__Required work__.
a) In the food-supply passage below, copy the text word for word, beginning at the words "It is scientifically" and stopping after the words "in poor countries.".
b) According to the food-supply passage below, in what year did the National Academy of Sciences make its declaration about natural resources and the standard of living?
c) Continue the food-supply passage below from its final sentence onward.

━━━ Selected extract ━━━

Still other programs could boost food outputbut in limited ways. Farmers in the tropics could be taught to plant more than one crop each year (rice in the rainy season, wheat when it is dry). Man could increasingly harvest the ocean for sources of protein. Breeding farms in coastal waters may be especially promising, but will fall far short of filling the world's growing food needs. "People once thought that the resources of the sea were infinite," observes David Wallace of the National Oceanic and Atmospheric Administration. "We now know that these estimates were erroneous."
The promise held out by most of these measures encourages occasional bursts of optimism. The National Academy of Sciences declared in 1971: "The natural resources available to present technology are sufficient for a vast improvement in the standard of living of all people who will inhabit the earth 20 or 30 years from now."
It is scientifically and technologically possible to feed a world population several times its present size. Yet this projection ignores two serious limitations: the huge cost and the problem of convincing citizens of wealthy nations that they must sacrifice to help those in poor countries.

━━━ Records provided ━━━

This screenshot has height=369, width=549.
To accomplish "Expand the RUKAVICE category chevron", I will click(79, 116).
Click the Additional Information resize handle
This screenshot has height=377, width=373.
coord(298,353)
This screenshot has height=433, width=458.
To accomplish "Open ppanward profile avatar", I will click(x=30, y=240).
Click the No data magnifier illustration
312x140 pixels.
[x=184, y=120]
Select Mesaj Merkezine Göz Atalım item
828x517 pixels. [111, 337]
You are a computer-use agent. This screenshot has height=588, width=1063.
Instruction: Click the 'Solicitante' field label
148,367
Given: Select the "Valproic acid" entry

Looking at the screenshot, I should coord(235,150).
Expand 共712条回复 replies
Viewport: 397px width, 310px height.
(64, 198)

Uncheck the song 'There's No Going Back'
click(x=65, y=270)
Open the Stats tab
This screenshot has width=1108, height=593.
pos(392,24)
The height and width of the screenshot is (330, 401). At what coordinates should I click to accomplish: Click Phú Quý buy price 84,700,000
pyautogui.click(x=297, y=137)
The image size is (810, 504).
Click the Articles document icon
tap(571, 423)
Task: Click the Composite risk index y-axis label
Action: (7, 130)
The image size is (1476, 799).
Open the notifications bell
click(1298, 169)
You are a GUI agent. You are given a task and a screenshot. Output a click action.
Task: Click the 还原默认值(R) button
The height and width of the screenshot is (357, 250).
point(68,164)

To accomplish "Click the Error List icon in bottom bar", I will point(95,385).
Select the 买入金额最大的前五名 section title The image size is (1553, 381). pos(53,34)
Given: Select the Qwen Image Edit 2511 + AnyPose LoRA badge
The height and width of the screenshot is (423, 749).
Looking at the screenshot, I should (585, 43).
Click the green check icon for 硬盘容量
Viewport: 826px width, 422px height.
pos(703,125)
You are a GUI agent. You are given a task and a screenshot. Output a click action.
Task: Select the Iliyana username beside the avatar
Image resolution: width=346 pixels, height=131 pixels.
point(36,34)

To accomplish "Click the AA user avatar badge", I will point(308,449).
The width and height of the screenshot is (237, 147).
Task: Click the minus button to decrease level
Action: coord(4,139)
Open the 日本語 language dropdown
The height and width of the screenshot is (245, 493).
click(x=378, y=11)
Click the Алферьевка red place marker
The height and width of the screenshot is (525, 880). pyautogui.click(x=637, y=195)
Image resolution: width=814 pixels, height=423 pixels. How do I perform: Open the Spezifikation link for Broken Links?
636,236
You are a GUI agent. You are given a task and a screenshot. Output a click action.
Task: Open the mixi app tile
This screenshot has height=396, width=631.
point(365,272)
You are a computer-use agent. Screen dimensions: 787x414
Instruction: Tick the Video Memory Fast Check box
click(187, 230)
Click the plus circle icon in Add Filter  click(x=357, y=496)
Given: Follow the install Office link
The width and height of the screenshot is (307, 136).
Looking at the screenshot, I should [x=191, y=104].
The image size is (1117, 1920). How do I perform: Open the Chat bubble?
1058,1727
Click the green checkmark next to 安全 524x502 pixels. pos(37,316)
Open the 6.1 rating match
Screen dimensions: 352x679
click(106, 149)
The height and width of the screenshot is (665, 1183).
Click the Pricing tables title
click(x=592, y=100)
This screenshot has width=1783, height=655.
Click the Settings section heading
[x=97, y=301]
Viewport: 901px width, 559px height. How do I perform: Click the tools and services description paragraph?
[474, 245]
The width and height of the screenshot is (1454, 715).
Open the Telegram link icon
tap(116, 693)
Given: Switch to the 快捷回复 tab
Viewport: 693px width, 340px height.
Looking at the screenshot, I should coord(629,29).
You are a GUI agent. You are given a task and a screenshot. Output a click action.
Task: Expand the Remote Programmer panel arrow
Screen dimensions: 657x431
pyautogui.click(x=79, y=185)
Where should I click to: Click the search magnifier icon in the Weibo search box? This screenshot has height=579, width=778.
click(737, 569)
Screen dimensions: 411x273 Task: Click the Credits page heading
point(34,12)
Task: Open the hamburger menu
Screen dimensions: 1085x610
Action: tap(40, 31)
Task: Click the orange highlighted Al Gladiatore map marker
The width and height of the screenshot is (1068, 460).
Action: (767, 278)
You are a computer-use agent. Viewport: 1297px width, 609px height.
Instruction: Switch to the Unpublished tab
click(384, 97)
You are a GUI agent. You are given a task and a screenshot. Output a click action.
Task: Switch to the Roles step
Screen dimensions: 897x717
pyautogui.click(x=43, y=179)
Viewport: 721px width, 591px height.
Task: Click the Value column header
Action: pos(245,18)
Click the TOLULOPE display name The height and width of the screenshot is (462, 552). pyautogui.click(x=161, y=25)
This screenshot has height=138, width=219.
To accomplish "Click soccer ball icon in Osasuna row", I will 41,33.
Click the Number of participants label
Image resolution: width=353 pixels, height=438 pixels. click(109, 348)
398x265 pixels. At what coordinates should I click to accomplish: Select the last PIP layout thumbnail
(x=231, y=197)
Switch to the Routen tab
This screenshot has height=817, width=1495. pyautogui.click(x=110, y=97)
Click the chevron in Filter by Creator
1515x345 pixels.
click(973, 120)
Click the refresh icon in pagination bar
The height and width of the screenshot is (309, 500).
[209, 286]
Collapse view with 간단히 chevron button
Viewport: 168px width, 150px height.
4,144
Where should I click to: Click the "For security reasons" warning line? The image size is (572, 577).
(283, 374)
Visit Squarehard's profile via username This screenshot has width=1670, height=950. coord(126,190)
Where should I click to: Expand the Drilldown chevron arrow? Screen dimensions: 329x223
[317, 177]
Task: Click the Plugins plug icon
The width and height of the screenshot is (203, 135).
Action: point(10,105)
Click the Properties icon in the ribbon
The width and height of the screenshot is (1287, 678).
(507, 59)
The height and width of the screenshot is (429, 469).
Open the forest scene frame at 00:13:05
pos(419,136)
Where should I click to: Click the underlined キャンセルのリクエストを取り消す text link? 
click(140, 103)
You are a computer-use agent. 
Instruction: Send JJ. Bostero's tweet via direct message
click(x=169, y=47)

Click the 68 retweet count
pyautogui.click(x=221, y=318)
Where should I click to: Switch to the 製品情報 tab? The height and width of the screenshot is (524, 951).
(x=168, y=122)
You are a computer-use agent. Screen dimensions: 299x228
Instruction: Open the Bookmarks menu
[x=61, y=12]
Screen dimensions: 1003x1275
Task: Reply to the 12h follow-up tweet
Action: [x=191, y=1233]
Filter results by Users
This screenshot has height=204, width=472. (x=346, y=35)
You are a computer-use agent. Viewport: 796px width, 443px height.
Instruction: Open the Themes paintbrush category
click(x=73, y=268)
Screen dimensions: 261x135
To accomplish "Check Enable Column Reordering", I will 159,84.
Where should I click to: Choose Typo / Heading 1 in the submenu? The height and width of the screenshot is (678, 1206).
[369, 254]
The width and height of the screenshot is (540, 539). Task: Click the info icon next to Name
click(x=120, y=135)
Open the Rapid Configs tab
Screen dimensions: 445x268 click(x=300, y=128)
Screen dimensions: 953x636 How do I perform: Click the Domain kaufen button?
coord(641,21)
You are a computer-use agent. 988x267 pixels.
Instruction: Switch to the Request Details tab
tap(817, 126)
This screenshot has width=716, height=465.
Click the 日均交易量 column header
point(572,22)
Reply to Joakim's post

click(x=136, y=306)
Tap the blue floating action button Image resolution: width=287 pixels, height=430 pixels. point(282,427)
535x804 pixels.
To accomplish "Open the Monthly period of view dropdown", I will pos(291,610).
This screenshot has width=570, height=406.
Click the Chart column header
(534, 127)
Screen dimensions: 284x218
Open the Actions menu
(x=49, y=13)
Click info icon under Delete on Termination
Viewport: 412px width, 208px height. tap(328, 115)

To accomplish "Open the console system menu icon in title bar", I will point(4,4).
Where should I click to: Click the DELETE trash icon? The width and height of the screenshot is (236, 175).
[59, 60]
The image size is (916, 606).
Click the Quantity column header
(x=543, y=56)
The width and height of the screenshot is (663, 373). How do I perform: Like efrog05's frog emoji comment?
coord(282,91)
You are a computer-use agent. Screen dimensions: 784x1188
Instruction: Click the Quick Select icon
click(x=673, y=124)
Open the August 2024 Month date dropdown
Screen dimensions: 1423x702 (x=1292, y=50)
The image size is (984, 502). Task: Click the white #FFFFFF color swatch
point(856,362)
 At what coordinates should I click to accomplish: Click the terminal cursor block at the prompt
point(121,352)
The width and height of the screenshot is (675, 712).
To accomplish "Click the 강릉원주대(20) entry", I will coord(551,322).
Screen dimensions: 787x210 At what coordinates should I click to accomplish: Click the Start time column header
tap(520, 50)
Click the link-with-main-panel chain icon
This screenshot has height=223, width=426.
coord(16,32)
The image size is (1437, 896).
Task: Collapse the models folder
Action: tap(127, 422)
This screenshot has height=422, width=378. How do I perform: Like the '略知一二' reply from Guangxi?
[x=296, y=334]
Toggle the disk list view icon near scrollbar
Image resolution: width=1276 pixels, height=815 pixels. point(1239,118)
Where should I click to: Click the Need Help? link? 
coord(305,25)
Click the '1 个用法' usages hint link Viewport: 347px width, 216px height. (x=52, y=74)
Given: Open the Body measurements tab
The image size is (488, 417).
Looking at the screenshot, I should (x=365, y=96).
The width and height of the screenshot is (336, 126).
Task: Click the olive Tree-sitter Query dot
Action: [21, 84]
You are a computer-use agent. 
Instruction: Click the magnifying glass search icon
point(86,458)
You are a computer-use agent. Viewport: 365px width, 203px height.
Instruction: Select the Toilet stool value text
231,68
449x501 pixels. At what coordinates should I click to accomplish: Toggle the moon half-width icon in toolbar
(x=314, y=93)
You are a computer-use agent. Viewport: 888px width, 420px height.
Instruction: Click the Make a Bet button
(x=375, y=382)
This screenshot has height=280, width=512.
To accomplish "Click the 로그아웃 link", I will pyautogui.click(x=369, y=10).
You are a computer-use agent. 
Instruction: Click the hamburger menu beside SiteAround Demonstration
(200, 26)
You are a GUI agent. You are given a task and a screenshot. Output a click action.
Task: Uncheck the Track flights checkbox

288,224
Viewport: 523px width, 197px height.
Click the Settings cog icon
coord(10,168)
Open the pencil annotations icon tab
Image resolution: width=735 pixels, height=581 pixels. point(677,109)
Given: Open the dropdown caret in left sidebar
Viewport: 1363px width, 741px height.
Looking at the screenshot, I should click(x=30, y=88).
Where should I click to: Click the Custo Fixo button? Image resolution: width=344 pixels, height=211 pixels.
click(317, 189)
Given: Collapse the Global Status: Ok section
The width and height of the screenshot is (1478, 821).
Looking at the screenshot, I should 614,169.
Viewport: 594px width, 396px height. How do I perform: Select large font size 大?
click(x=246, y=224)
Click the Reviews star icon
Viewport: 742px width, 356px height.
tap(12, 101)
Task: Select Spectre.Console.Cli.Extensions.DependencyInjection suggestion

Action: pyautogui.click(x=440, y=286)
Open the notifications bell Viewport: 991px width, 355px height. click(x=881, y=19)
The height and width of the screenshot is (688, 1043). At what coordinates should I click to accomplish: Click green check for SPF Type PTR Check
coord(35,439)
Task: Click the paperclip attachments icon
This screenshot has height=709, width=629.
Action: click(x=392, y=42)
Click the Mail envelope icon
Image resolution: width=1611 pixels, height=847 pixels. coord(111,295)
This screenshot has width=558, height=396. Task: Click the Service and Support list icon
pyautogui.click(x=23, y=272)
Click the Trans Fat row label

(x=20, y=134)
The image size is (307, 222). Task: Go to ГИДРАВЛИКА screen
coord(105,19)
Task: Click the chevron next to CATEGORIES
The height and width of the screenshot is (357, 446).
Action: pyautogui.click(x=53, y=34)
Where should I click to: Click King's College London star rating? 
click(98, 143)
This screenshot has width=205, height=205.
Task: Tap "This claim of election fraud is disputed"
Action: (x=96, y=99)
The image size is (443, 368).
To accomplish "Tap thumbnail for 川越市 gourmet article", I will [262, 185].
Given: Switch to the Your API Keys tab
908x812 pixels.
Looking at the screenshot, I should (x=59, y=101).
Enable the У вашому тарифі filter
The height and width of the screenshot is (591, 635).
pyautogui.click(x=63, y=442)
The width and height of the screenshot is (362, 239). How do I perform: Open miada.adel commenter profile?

━━━

__Answers to the exercise__.
a)
It is scientifically and technologically possible to feed a world population several times its present size. Yet this projection ignores two serious limitations: the huge cost and the problem of convincing citizens of wealthy nations that they must sacrifice to help those in poor countries.

b) 1971

c)
To irrigate 57 millon extra acres of farm land (a 25% increase over the present irrigated acreage) would cost $3.5 billion annually for the next eleven years. To provide an FAO-requested agricultural development fund for the L.D.C.s would run another $5 billion annually. To expand fertilizer production to meet estimated demand would cost $8 billion each year until 1980 and $12 billion yearly after that. Most staggering is the price of bringing new land under cultivation. An approximate 10% increase in the world's arable landadding 400 million acreswould cost at least $400 billion and might run $1 trillion or more.
Energy costs will also impede agricultural development. A study by U.S. Geophysicist John Steinhart and Biologist Carol Steinhart emphasizes that many proposed programs for underdeveloped areas would be energy extravagant. High-yield grains call for fertilizers and chemicals that require much energy to produce and sometimes to apply; even tiny irrigation pumps need diesel fuels. "Where is this energy to come from?" ask the Steinharts. "The nations with the most serious food problems are those with scant supplies of fossil fuels." Thus "we could end with solutions that are too expensive for the people who need them most."